頭蓋骨なので見ただけでは分からないが、それでも対のオーブの向こう側から伝わってくる動揺はそれだけ強く驚いていたとことの証だろう。
「巨大な黒蛇だったり、俺達に敵意を向けないってだけなら、分からないでもない」
モンスターによっては、最初から理由もなく相手に友好的な個体もいるのだから、そのようなモンスターが偶然魔の森にいてもおかしくはない。
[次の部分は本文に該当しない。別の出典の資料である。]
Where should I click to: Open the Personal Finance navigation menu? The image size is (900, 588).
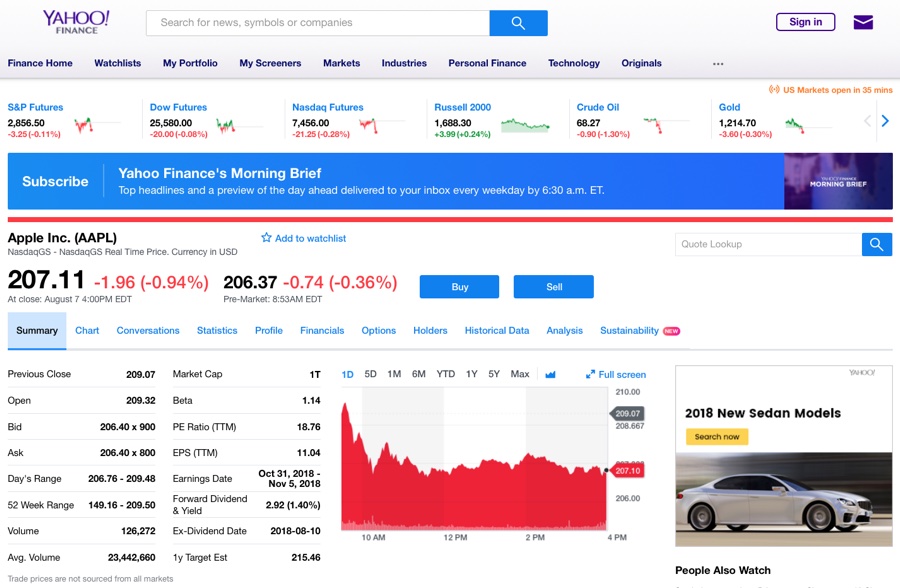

「だが……本来ならモンスターを近づけさせない結界に、その黒蛇は自分から進んでいった。それも、わざわざ俺を連れてな。これは、とてもではないが普通のモンスターだとは思えない。だとすれば、グリムがその辺にについて何か知ってるんじゃないかと思ったんだが。……どうだ?」
『ふーむ……』
レイの言葉に、グリムはすぐに返事をせず、何かを思い出すように首を傾げる。
そんなグリムの様子に、レイは答えを急かすような真似はしない。
グリムの記憶こそが、一番大きなヒントなのだから。
『レイ、改めて聞くが……その蛇は黒蛇なのじゃな? 白蛇ではなく』
「は? ああ、間違いなく黒蛇だ。まさか、あんなにしっかりとした色を見間違える筈はない」
『ふむ。ゼパイル一門の開発した魔獣術で生み出されたモンスターの中に、白蛇はいた。それもただの白蛇ではなく、ヒュドラのように多数の首を持つ白蛇のモンスターじゃ』
「それは……同じ蛇でも全く違うな」
レイが魔の森で見たのは、色は白ではなく黒。
そして頭の数もヒュドラのよう多数あるのではなく、一つだけだ。
純粋に、普通の蛇が信じられないくらいに巨大化したような、そんな蛇だ。
同じ蛇型のモンスターであっても、その二種類は明らかに違う。
『うむ。じゃが……これはあくまでも噂ではあるが、ゼパイル一門が魔獣術開発する際には幾つもの実験が行われたと聞く』
「まぁ、だろうな」
レイもグリムの言葉には納得せざるを得ない。
魔獣術というとんでもない魔術を開発するのだ。
それが実験も何もなしに成功する筈がない。
そして、話を聞けば何となく黒蛇の正体についても理解出来る。
「つまり、あの黒蛇は魔獣術の実験で出来た存在だと?」
『あくまでも、その可能性が高いというだけじゃ。少なくても、儂はそのような存在は知らん。公になっていたのであれば、儂もその存在について耳に入っていてもおかしくはなかった筈じゃ』
そう言われれば、レイとしても納得するしかない。
納得するしかないのだが、同時に疑問もあった。
「普通、自分が実験で作られたとかなれば、それをやった奴を恨んでいてもおかしくはないと思うけど、魔獣術を継承した俺に対しては、かなり人懐っこかったぞ?」
自分を実験材料にした相手の関係者だと知れば、攻撃してもおかしくはない。
にも関わらず、黒蛇は自分に攻撃するどころか、隠れ家まで運んでくれたのだ。
それを考えれば、そんな疑問を抱くなと言う方が無理だった。
『別に実験に使ったからといって、恨むとも限るまい。黒蛇も承知の上で実験に参加したといった可能性もあるのだから』
そう告げるグリムの言葉に素直に頷くことは出来ないレイだったが、黒蛇の様子を考えると納得せざるをえないというのも、また事実だった。